## [What to do]
Give again, word for word, each line below starting at the one that contains "The width and height of the screenshot is (1689, 950)." and ending at the one that contains "Open the army sword overview icon".

——

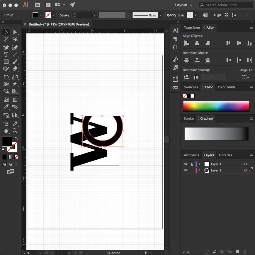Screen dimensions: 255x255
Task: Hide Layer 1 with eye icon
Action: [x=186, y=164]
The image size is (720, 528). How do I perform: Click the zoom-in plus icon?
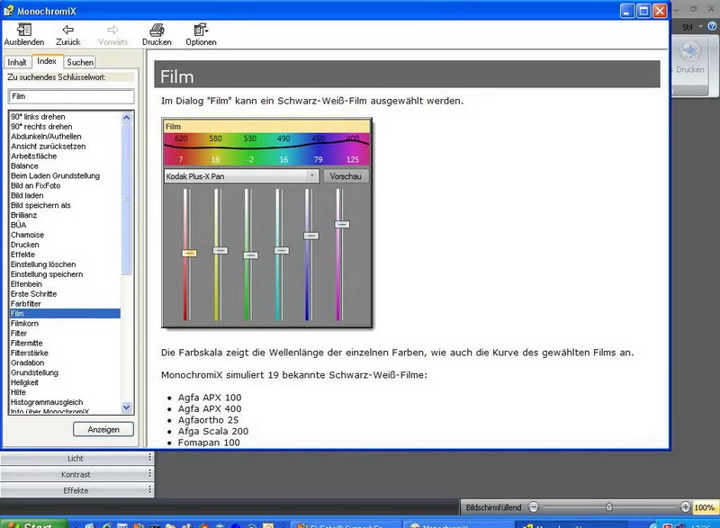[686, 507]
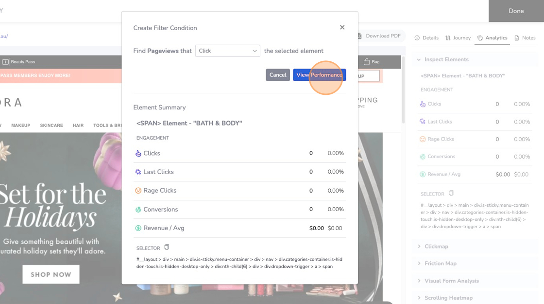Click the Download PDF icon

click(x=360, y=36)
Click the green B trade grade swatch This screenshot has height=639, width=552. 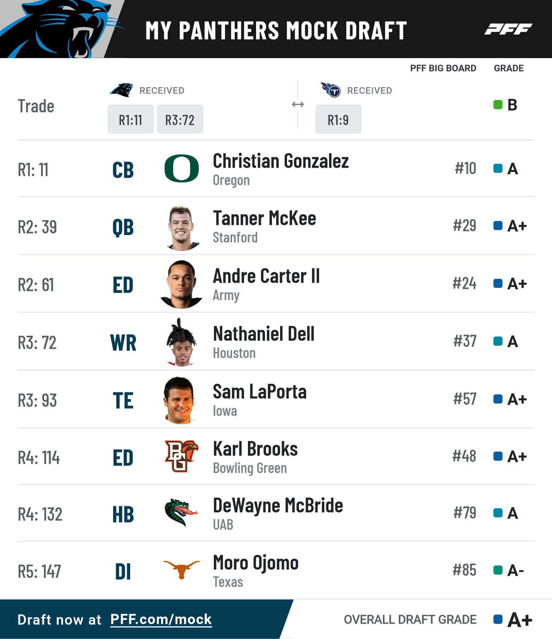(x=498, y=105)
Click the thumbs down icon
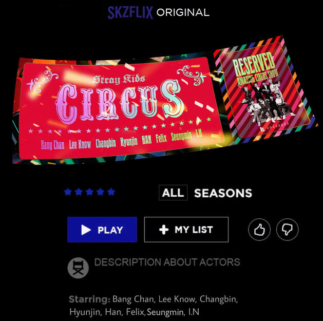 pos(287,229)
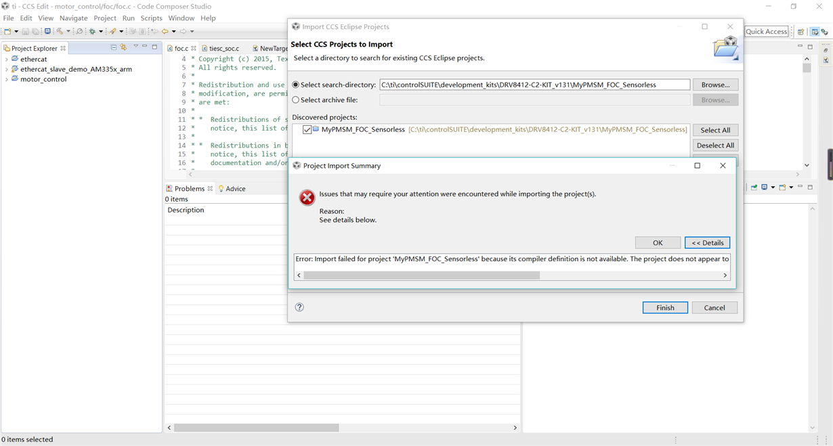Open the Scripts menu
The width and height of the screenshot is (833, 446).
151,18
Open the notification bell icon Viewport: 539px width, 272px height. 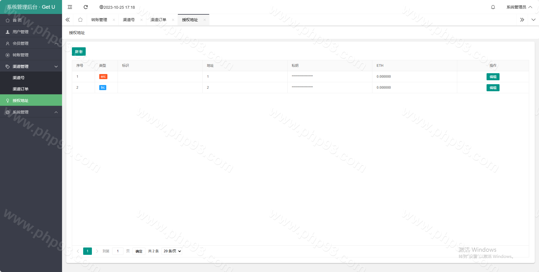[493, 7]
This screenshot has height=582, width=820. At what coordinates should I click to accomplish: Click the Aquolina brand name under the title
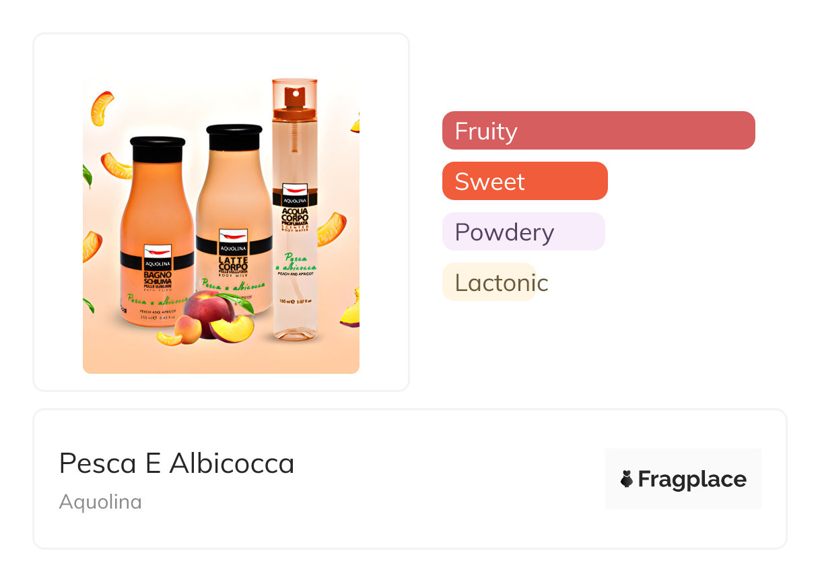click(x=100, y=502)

——

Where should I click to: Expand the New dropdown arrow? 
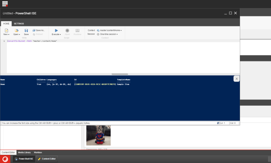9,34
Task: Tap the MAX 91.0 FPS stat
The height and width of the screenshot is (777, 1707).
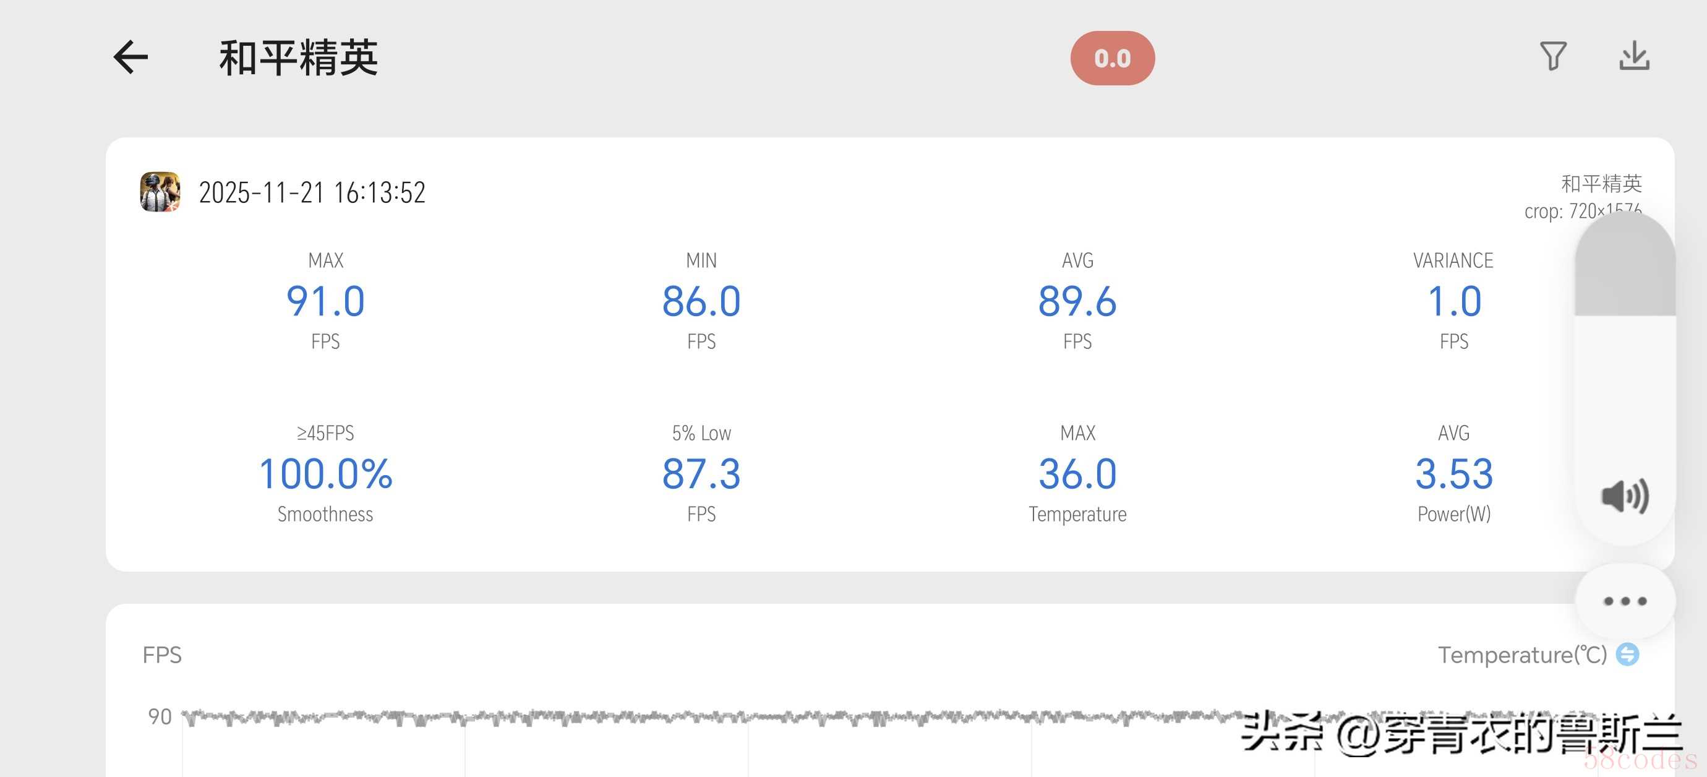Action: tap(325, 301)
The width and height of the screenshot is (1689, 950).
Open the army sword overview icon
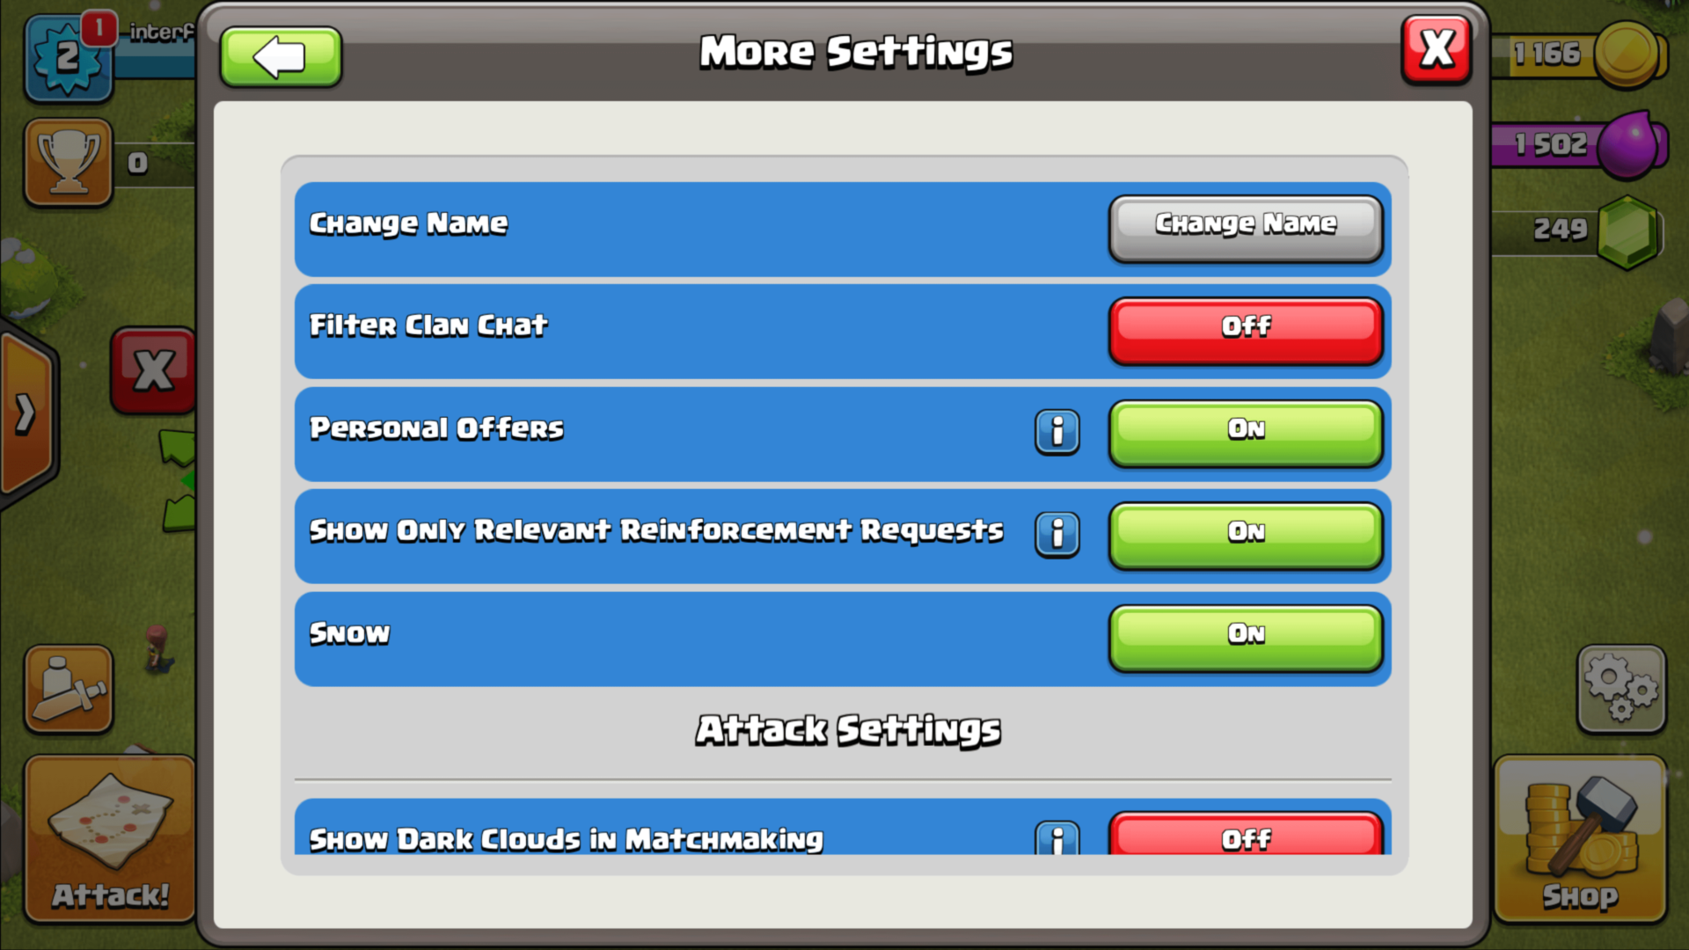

——

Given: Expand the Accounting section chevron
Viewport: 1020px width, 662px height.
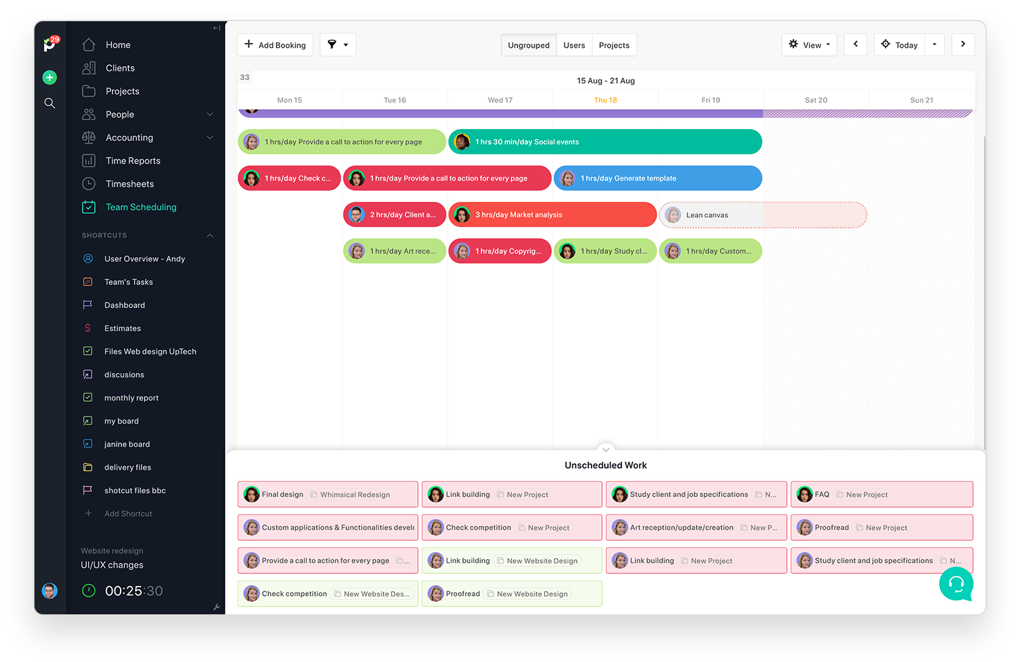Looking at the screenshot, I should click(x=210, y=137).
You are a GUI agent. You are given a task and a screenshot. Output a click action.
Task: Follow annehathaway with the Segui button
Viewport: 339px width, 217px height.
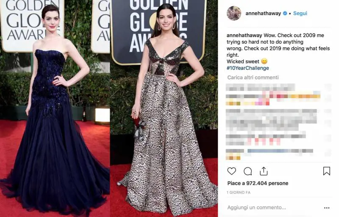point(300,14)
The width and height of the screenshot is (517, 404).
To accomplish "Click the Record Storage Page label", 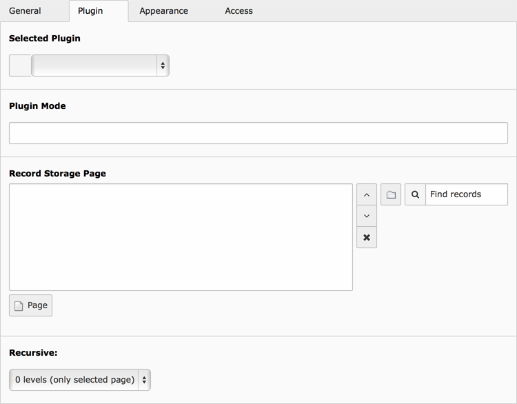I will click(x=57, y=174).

——

## [Answer for this exercise]
The width and height of the screenshot is (1689, 950).
Open the army sword overview icon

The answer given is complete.